• **REQUIRED ACTION**:
Extract every line of the material that holds the string "green".

• **DATA EXCERPTS**:
===
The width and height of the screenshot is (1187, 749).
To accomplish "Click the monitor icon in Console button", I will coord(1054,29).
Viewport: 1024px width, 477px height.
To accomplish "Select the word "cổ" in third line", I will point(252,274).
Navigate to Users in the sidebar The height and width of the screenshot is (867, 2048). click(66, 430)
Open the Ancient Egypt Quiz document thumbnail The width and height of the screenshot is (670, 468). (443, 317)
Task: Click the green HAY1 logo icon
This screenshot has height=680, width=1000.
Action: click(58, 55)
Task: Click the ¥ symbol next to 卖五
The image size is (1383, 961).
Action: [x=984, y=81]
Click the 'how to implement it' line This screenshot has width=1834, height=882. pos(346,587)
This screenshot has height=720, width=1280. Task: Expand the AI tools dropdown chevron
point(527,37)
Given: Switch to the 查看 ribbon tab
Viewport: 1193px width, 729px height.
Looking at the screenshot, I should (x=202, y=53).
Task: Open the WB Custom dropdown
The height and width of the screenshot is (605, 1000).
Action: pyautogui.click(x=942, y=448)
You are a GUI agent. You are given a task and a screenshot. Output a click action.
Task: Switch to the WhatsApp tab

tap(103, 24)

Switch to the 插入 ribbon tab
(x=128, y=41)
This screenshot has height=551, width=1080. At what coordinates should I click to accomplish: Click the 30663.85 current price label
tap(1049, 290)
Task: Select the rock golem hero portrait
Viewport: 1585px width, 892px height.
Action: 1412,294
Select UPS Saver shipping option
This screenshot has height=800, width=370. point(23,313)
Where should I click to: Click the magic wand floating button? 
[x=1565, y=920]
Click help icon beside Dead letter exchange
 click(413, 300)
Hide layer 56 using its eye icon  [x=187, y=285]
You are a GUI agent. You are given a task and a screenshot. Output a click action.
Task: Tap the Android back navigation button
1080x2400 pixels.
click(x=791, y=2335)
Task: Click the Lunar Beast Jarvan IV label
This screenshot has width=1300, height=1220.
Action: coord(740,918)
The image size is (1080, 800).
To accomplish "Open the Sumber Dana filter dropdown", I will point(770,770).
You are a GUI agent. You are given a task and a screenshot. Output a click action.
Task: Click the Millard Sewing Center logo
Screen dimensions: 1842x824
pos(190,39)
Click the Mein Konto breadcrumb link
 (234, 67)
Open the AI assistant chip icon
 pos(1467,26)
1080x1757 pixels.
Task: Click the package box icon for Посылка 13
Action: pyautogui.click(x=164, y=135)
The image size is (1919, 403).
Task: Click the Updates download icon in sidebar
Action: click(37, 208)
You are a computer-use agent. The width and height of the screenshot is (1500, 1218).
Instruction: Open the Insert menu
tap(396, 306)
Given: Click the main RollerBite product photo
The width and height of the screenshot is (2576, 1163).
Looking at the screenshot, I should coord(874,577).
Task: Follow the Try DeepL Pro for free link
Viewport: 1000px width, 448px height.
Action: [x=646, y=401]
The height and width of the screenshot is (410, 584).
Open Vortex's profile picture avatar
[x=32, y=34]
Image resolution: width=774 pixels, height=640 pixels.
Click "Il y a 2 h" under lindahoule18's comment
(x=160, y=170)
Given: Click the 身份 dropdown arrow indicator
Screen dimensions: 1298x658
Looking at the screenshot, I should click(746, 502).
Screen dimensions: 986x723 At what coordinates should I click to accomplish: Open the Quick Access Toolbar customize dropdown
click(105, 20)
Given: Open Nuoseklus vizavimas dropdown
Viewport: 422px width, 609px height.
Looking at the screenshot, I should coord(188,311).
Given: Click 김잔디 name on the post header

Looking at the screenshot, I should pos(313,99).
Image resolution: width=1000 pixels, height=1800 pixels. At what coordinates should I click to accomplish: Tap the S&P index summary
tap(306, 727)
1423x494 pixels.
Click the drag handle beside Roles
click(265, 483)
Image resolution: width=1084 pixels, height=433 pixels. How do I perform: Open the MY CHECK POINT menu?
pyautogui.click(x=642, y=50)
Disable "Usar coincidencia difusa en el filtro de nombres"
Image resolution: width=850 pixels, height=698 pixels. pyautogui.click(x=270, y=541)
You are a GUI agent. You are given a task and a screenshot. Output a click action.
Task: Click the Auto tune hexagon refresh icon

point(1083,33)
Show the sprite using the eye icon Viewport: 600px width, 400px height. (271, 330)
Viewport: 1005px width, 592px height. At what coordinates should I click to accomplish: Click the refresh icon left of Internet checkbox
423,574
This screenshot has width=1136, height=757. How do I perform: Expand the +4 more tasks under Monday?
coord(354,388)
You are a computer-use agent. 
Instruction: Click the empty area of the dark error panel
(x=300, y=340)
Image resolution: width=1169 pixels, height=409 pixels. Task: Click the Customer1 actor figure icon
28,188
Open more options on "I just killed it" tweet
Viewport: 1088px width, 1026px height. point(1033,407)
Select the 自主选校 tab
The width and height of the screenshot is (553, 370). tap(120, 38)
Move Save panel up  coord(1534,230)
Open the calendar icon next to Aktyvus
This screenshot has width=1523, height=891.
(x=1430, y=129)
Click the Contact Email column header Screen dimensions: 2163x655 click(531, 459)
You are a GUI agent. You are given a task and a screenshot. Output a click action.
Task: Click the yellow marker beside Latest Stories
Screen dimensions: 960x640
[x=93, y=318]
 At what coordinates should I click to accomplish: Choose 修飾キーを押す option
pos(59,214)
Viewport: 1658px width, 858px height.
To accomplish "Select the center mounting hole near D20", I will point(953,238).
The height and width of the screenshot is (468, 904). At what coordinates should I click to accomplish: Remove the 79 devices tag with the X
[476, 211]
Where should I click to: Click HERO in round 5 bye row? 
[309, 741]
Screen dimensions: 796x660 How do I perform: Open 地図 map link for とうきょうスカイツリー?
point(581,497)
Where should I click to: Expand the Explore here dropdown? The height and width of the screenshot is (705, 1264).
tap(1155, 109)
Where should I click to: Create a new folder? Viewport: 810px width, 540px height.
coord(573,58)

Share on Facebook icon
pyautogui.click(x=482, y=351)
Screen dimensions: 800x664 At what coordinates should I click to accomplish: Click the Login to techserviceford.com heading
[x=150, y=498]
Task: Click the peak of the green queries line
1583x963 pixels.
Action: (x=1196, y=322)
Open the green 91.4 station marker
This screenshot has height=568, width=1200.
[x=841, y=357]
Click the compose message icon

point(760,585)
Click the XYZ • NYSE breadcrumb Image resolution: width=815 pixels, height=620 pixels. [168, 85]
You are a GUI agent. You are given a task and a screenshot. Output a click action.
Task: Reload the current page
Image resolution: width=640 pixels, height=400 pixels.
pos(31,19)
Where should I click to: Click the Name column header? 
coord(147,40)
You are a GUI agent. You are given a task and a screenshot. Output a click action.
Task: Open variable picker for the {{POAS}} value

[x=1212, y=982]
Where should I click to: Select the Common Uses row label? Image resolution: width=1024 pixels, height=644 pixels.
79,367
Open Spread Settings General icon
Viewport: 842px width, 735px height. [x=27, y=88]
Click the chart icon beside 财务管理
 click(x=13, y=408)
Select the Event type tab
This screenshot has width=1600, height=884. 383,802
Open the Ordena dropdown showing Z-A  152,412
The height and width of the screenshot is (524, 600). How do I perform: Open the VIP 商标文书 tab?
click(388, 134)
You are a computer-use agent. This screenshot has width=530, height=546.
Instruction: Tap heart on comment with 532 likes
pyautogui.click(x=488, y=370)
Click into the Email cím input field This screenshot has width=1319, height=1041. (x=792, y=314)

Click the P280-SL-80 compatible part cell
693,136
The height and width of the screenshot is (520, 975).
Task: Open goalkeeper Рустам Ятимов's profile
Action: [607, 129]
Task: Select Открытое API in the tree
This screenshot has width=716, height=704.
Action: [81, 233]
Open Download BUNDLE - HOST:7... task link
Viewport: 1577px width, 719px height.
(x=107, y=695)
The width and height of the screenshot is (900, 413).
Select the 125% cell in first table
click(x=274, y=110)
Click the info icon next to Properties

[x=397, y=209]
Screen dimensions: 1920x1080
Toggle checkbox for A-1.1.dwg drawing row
===
• **EXPECTED ANSWER**:
Task: Click the green HAY1 logo icon
Task: Click the peak of the green queries line
Open the green 91.4 station marker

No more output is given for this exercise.